When demembranated sperm nuclei are placed in a Xenopus egg extract, they become surrounded by a nuclear envelope and then swell to form morphologically typical pronuclei. Granules ranging from < 1.0 to approximately 3.0 microns in diameter appear within such nuclei. Bell et al. identified four nucleolar proteins in these "prenucleolar bodies" by immunofluorescent staining (fibrillarin, nucleolin, B23/NO38, 180-kDa nucleolar protein). By in situ hybridization we show that these bodies also contain U3 and U8 small nuclear RNAs (snRNAs), known to be involved in pre-rRNA processing. Moreover, they contain all the snRNAs involved in pre-mRNA splicing (U1, U2, U4, U5, and U6), as well as U7, which is required for histone pre-mRNA 3' end formation. In addition to the nucleolar antigens previously identified, we demonstrated staining with antibodies against the Sm epitope, trimethylguanosine, and coilin. Because the composition of these prenucleolar bodies is closer to that of coiled bodies than to nucleoli, we propose that they be referred to as coiled bodies.

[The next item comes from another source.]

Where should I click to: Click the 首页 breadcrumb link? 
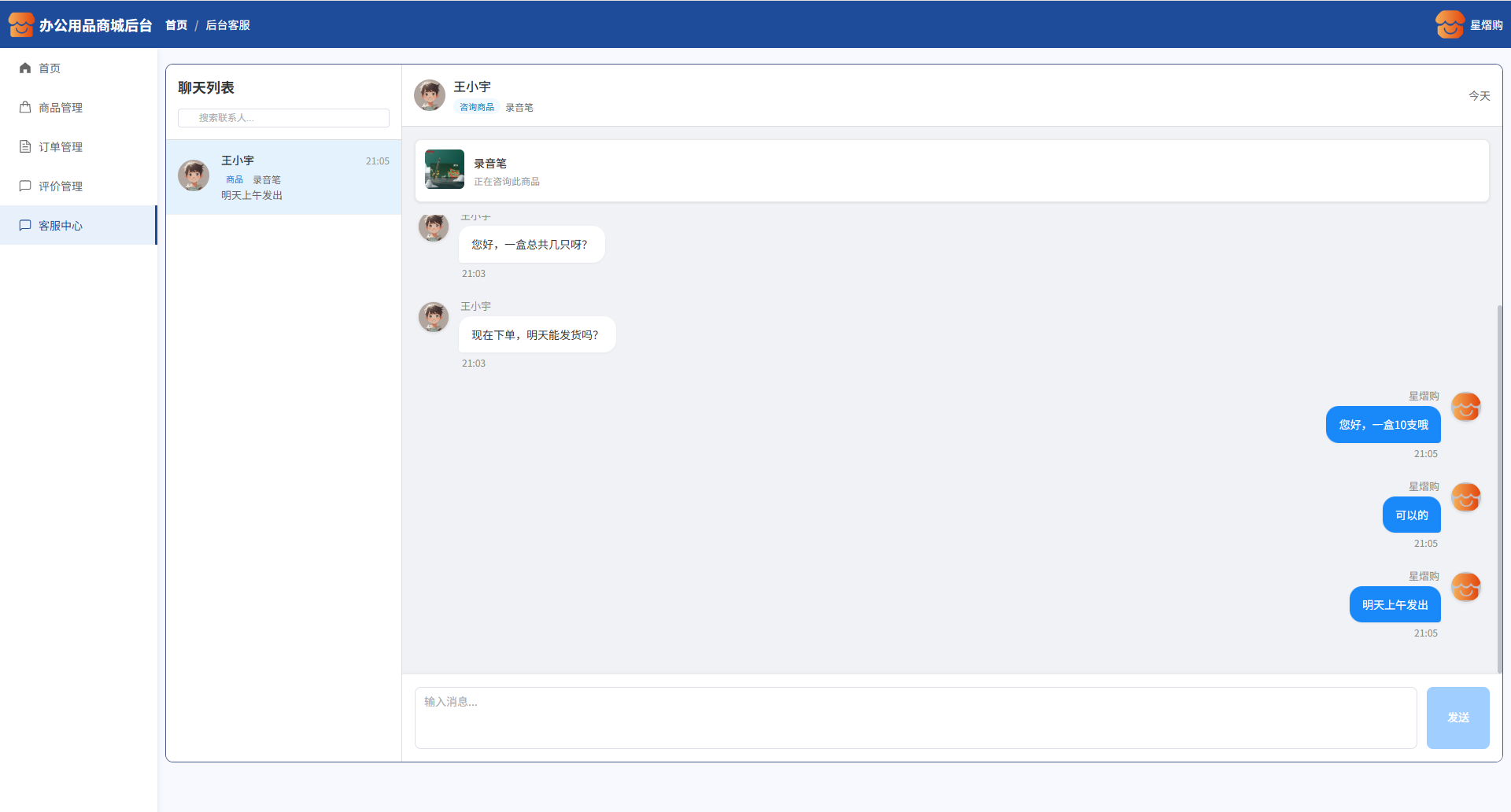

The existence of large coiled bodies in transcriptionally inactive pronuclei suggests that they may play a role in the import, assembly, and storage of RNA processing components but are not themselves sites of processing. In transcriptionally active nuclei coiled bodies could serve as sites for initial preassembly and distribution of snRNP complexes for the three major RNA processing pathways: pre-mRNA splicing, pre-rRNA processing, and histone pre-mRNA 3' end formation.